§ AUFGABEN UND ÜBUNGEN:
1. Schreiben Sie bitte aus dem Auszug über Grafikkartentreiber den Abschnitt von "## riedochs (30." bis einschließlich "HeX (30. Juli 2008)" wortgetreu ab.
2. Erklären Sie in ein bis drei Sätzen, weshalb Leopardgecko laut dem Auszug über Grafikkartentreiber für NVidia gestimmt hat.

§ VORLIEGENDER AUSZUG:
#####

Karte eingebaut, OS neu installiert, NVidia-Treiber drauf, Neustart gemacht - läuft ohne Mucken! So gehört das!

Nicht ganz so gravierende Treiber-Probleme hatte ich bei einem Bekannten, eine Radeon (ich glaube es war eine x800, bin mir aber nicht ganz sicher) zum laufen zu bringen, da benötigte ich 3 Versuche bis zum Erfolg.
Deshalb verwende ich seit diesem Desaster nur noch NVidia-Karten, die bisher immer auf Anhieb funktioniert haben.


----------



## riedochs (30. Juli 2008)

Beide haben Vor und Nachteile. Bei Nvidia nervt mich das Versionschaos, bei ATI die unfähigkeit vernünftig Linuxtreiber zu liefern.

Ein hoch auf meine alte Matrox G450


----------



## HeX (30. Juli 2008)

Leopardgecko schrieb:


> Ich habe für NVidia gestimmt, da ich ein gebranntes Kind bin.
> Einige Ausflüge ins ATI-Lager haben allesamt in der Katastrophe geendet, warum auch immer.
> 
> z.B.
> ...




ähnliches kann ich von nvidea sagen, habe letztens ne 6600 verbaut... die ging super, bis ich den treiber installiert hatte dann kam immer nen BSOD.
Also ne X600 rein und die geht wunderbar... achja die 6600 ist nicht defekt sie geht nur in bestimmten pcs.

#####

§ BEREITGESTELLTES MATERIAL:
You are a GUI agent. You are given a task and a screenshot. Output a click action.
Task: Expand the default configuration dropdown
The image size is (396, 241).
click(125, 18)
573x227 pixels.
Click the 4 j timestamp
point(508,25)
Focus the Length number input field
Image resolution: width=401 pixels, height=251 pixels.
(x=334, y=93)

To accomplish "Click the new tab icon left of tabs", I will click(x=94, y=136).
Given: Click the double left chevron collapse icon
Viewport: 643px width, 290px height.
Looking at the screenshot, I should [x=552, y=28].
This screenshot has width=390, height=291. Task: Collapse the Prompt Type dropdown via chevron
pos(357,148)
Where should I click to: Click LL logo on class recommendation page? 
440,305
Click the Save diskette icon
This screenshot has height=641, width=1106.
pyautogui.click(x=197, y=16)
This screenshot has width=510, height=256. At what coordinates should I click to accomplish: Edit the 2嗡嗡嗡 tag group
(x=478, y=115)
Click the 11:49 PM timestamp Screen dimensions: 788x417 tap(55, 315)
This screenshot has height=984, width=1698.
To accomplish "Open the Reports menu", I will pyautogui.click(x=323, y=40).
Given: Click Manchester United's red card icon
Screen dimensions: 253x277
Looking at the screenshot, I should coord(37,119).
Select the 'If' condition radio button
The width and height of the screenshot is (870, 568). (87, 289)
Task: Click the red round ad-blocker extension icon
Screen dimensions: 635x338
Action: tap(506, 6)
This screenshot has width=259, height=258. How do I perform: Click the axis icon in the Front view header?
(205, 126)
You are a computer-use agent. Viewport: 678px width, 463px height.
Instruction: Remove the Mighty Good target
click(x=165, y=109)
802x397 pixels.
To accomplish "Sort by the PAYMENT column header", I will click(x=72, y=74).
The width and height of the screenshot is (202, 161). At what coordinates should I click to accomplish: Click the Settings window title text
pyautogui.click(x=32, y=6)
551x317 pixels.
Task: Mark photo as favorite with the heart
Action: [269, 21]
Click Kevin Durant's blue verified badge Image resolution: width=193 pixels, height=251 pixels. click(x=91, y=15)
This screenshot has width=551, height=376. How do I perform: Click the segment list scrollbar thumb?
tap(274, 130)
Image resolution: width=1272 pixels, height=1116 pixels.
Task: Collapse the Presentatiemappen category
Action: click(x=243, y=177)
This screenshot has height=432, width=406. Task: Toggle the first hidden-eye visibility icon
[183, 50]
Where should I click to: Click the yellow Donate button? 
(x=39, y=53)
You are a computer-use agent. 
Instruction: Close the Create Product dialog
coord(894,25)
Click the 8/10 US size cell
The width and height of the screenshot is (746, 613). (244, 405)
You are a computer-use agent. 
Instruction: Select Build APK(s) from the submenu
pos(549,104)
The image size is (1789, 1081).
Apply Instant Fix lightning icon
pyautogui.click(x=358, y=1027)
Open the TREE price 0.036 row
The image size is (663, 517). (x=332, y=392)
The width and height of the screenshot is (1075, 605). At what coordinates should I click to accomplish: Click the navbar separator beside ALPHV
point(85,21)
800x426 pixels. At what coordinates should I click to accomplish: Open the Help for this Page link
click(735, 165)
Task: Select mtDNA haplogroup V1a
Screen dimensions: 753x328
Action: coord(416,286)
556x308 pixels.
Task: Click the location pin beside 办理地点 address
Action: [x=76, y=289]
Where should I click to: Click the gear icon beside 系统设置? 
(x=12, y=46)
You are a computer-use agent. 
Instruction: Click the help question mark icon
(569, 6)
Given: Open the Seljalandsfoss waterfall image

#####

§ AUSGEARBEITETE LÖSUNGEN:
1.
## riedochs (30. Juli 2008)

Beide haben Vor und Nachteile. Bei Nvidia nervt mich das Versionschaos, bei ATI die unfähigkeit vernünftig Linuxtreiber zu liefern.

Ein hoch auf meine alte Matrox G450


----------



## HeX (30. Juli 2008)

2. Leopardgecko bezeichnet sich als gebranntes Kind und hat deshalb für NVidia gestimmt. Einige Ausflüge ins ATI-Lager haben nämlich allesamt in der Katastrophe geendet.